I joined Emory University in 1994 as Tenure-Track Assistant Professor, after three years of working as Assistant Professor in the Division of Biostatistics, Indiana University. I was promoted to full professor with tenure in 2004 at Emory. My methodological research interests include multivariate survival data, and assessing agreement, especially as applied in biomedical studies. Currently I have become deeply involved in reproductive/environmental epidemiology and interpretation of renal images in nuclear medicine studies. In addition, I am involved in studies of mental health, particularly identification and treatment of depression.

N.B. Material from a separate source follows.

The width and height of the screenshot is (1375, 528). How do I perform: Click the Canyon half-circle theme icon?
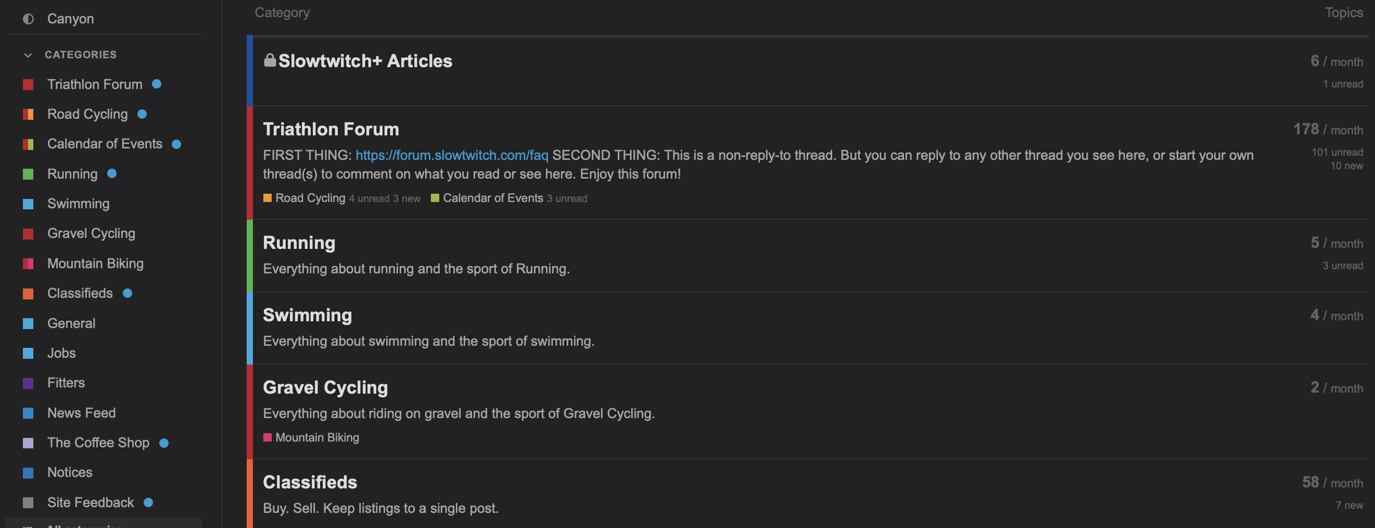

For more details, see Selected Research Projects below.
Since coming to Emory, I work as the primary biostatistician at the NIH- funded Emory University General Clinical Research Center (GCRC). I have become involved in collaborative research in clinical studies including mental health, cardiology and kidney diseases. Early in my carrer, I extensively collaborated with researchers in the design and analysis of longitudinal studies in hypertension.
At Emory I have taught courses in Introduction to Biostatistics to MPH students and a variety of PHD graduate level courses, including Theory of Linear Models, Statistical Inference, Survival Analysis and Longitudinal Data. I have been involved in the education of medical residents and fellows at Emory, and directed short courses in biostatistics specially designed for physicians. I am also involved in the Executive Committee of the Masters of Clinical Research program (MSCR) and teach a course in Overview of High Dimensional Data Analysis to MSCR students.
I am a Fellow of the American Statistical Association. I have served on several committees of the ENAR, International Biometrics Society and over the years I have also served on numerous NIH Study Sections.